EXERCISE AIM: Copy out, word for word, the lines from the start of the data below through the line containing "РАСПИСАНИЕ МАТЧЕЙ (16, 57)", and no others.

AVAILABLE DATA:
>>>>>
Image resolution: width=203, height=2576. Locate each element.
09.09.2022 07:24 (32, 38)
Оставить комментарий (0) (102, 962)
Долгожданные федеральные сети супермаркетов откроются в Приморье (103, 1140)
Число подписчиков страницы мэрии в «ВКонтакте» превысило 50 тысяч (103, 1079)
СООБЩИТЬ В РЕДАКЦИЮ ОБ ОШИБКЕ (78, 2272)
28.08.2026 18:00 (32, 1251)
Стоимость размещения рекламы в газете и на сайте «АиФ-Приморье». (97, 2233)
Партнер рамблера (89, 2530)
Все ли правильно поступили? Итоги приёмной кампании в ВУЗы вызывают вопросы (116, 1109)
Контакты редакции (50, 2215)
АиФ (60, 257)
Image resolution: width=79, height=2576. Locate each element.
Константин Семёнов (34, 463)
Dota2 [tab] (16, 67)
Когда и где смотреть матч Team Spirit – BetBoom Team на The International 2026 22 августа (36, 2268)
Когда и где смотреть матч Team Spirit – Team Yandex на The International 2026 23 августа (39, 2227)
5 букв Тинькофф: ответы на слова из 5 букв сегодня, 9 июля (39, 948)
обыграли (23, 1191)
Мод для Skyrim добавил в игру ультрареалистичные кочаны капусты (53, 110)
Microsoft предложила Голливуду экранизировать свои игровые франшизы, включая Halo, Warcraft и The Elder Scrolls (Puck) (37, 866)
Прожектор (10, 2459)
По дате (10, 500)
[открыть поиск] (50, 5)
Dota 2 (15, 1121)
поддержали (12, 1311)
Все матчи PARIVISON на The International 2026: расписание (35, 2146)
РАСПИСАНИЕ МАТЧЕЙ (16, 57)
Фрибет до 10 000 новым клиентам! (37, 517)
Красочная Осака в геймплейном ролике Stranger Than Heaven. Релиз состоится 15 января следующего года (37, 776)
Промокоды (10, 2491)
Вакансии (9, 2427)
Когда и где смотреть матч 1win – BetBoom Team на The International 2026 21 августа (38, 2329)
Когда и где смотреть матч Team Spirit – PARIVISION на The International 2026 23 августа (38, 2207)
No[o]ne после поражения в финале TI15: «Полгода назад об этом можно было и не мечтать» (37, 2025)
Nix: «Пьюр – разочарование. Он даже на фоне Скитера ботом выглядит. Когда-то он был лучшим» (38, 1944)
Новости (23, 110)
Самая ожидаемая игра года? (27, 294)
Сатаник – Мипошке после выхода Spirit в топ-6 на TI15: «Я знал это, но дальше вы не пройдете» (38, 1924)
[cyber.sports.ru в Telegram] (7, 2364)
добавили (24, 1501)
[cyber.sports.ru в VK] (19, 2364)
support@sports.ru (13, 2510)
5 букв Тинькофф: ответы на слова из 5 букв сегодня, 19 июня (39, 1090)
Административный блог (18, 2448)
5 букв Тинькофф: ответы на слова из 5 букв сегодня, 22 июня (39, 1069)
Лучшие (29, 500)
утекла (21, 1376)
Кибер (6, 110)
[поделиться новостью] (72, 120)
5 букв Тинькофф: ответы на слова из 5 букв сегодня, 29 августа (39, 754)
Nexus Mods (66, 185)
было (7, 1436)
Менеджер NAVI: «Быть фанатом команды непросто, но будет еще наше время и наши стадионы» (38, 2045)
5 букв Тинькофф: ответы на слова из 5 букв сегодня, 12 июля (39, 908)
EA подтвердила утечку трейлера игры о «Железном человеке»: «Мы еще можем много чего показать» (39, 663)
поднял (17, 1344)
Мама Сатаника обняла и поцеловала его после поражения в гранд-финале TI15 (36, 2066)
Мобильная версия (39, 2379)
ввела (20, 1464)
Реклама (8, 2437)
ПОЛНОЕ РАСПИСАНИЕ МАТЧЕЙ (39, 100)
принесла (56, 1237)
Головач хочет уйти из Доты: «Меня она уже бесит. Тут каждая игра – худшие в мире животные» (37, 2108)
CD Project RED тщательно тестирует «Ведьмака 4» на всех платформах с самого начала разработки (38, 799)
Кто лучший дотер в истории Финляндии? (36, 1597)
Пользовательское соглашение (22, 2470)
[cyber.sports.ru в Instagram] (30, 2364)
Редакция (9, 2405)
<<<<<
SOLUTION FOR THIS TASK:
Image resolution: width=203, height=2576. Locate each element.
09.09.2022 07:24 (32, 38)
Оставить комментарий (0) (102, 962)
Долгожданные федеральные сети супермаркетов откроются в Приморье (103, 1140)
Число подписчиков страницы мэрии в «ВКонтакте» превысило 50 тысяч (103, 1079)
СООБЩИТЬ В РЕДАКЦИЮ ОБ ОШИБКЕ (78, 2272)
28.08.2026 18:00 (32, 1251)
Стоимость размещения рекламы в газете и на сайте «АиФ-Приморье». (97, 2233)
Партнер рамблера (89, 2530)
Все ли правильно поступили? Итоги приёмной кампании в ВУЗы вызывают вопросы (116, 1109)
Контакты редакции (50, 2215)
АиФ (60, 257)
Image resolution: width=79, height=2576. Locate each element.
Константин Семёнов (34, 463)
Dota2 [tab] (16, 67)
Когда и где смотреть матч Team Spirit – BetBoom Team на The International 2026 22 августа (36, 2268)
Когда и где смотреть матч Team Spirit – Team Yandex на The International 2026 23 августа (39, 2227)
5 букв Тинькофф: ответы на слова из 5 букв сегодня, 9 июля (39, 948)
обыграли (23, 1191)
Мод для Skyrim добавил в игру ультрареалистичные кочаны капусты (53, 110)
Microsoft предложила Голливуду экранизировать свои игровые франшизы, включая Halo, Warcraft и The Elder Scrolls (Puck) (37, 866)
Прожектор (10, 2459)
По дате (10, 500)
[открыть поиск] (50, 5)
Dota 2 (15, 1121)
поддержали (12, 1311)
Все матчи PARIVISON на The International 2026: расписание (35, 2146)
РАСПИСАНИЕ МАТЧЕЙ (16, 57)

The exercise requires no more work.